## Ausgangstext
----------

Ich bin Amina. Ich bin 18 Jahre alt und Schülerin an einer BHS in Wien. Ich bin bei Fridays for Future aktiv und nehme hier regelmäßig an Streiks teil. Außerdem bin ich auch in  der Organisation sowie Planung aktiv.

Seit wann bist du bei Fridays for Future (FFF) aktiv?

Ende Februar 2019 war ich bei meinem ersten Streik und seit Mai bin ich in der Organisation aktiv.

Das ist meine Motivation. Nichts steht drüber, außer das Klima zu retten.

Und was hat dich dazu bewegt, bei Fridays for Future aktiv zu werden?

Der erste Streik hat mich davon überzeugt, wirklich zu verstehen, in welcher Krise wir uns befinden. Eigentlich war es die Angst, die mich dazu gebracht hat, bei Fridays for Future dabei zu sein, weil ich immer wieder von den Konsequenzen der Klimakrise gehört habe und es so unendlich schade ist, weil wir die wissenschaftlichen Fakten doch kennen und jetzt noch die Möglichkeit haben, etwas zu ändern. Mir ist es einfach so wichtig, jeden Tag dafür zu kämpfen und dafür aufzustehen. Das ist meine Motivation. Nichts steht drüber, außer das Klima zu retten.

Heute ist Freitag und du kommst ja gerade vom Klimastreik. Wie war der Streik heute?

Es war mega cool. Bei den Streiks bin ich immer wahnsinnig motiviert und ich liebe es, weil man da schreien kann. Es sammelt sich nun mal sehr viel Wut und Zorn an, wenn man sieht, dass immer noch nichts passiert oder dass Politiker*innen oder andere Akteur*innen nicht aufwachen und noch immer nicht handeln. Und das ist so schade, weil die Fakten alle da sind und wir sie haben. Diese Wut kann man beim Streik rauslassen und wir stehen dabei für etwas ein. Wir fordern etwas.

Kannst du uns hier noch erklären wer oder was Fridays for Future ist und wofür ihr euch einsetzt?

Es ist eine Streikbewegung, die von der Jugend ausgeht und sich für die Klimarettung und für Klimagerechtigkeit einsetzt. Klimarettung und nicht Klimaschutz – denn für den Schutz ist es leider schon zu spät. Viele sagen es ging von Schüler*innen aus – ich ziehe den Begriff „junge Leute oder Menschen“ vor weil, es mehr Menschen inkludiert. Und viele wissen in dem Zusammenhang vielleicht auch gar nicht, dass unsere Bewegung für jede*n und alle offen ist. Aber es ist wichtig, dass alle mitbekommen, dass sie alle mitmachen können.

----------

## Bereitgestellte Daten
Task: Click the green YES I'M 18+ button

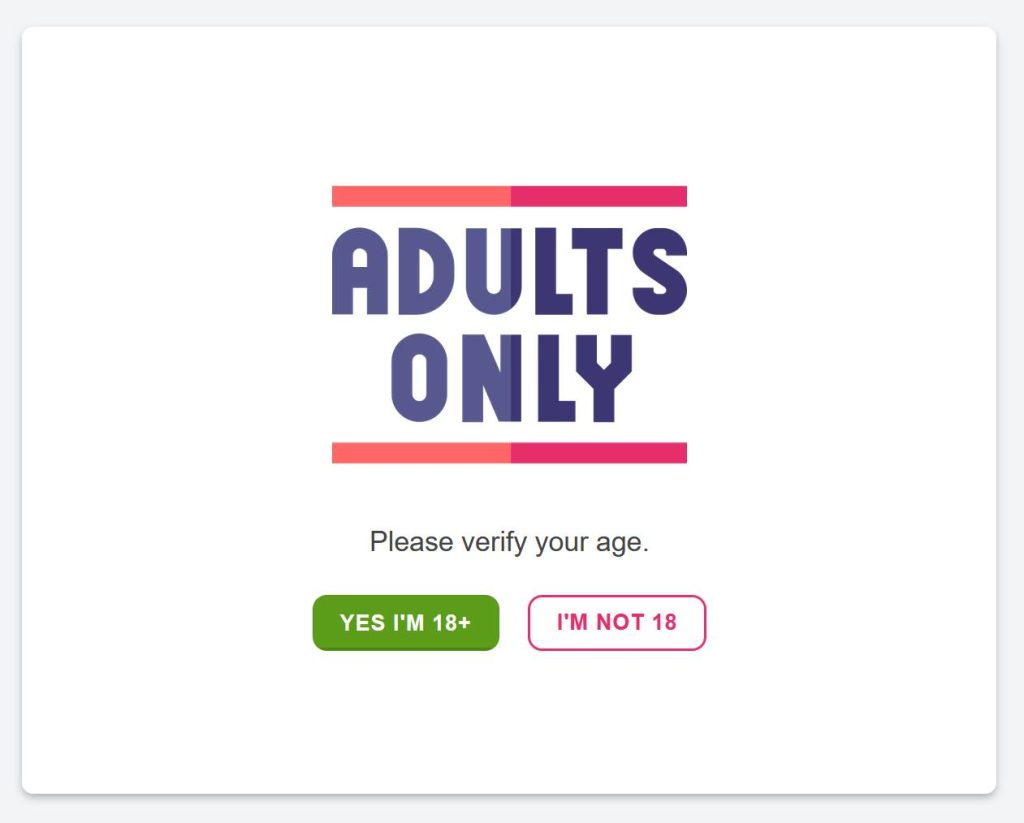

----------

## Bitte bearbeiten
1) Welchen Begriff zieht Amina im Interview über Fridays for Future der Bezeichnung „Schüler*innen“ vor?
2) Schreibe das Interview über Fridays for Future im Anschluss an seinen letzten Satz weiter.

## Gelöste Aufgaben
1) Sie zieht den Begriff „junge Leute oder Menschen“ vor.

2)
Wie hat Fridays for Future begonnen und wie ist die Bewegung nach Österreich gekommen?

In Wien war es so, dass Fridays for Future tatsächlich von Studierenden initiiert wurde. Sie haben von der Klimakrise mitbekommen und kannten klarerweise auch Greta Thunberg und wussten von ihrem Streik, die ja den Stein ins Rollen gebracht hat. Dennoch sind wir eine Bewegung, die komplett unabhängig von Greta Thunberg ist, weil jeder einzelne Mensch die Bewegung darstellt und nicht nur eine Person alleine. Aber die Studierenden haben den Stein ins Rollen gebracht.

Was fordert ihr?

Wir fordern Klimaschutz in der Verfassung, den Ausstieg aus Kohle, Öl und Gas. Außerdem setzen wir uns für Biodiversität ein, da auch hier etwas verändert werden muss. Wir setzen uns auch für eine ökosoziale Steuerreform ein und fordern den Stopp von Großprojekten. Das ist besonders wichtig, weil man hier noch sehr viel dagegen tun kann und vieles verändern kann. Beispielsweise wenn es um die dritte Piste geht, die gebaut werden soll. Die ist komplett unnötig.

Was würdest du den Menschen sagen wollen, die jedoch eine dritte Piste als nötig erachten, weil ja mittlerweile viel geflogen wird?

Ich würde sie bitten, dass sie wirklich nochmals darüber nachdenken und sich fragen, ob es tatsächlich notwendig ist, dass sie noch ein weiteres Mal irgendwohin fliegen. Es gibt doch so viele Möglichkeiten in der Umgebung Urlaub zu machen. Ist mir dieser Urlaub irgendwo anders es wirklich wert? Vor allem, wenn unser Planet darunter leidet?

  Könntest du da noch etwas näher darauf eingehen, wer bei euch Seite an Seite an den Streiks teilnimmt?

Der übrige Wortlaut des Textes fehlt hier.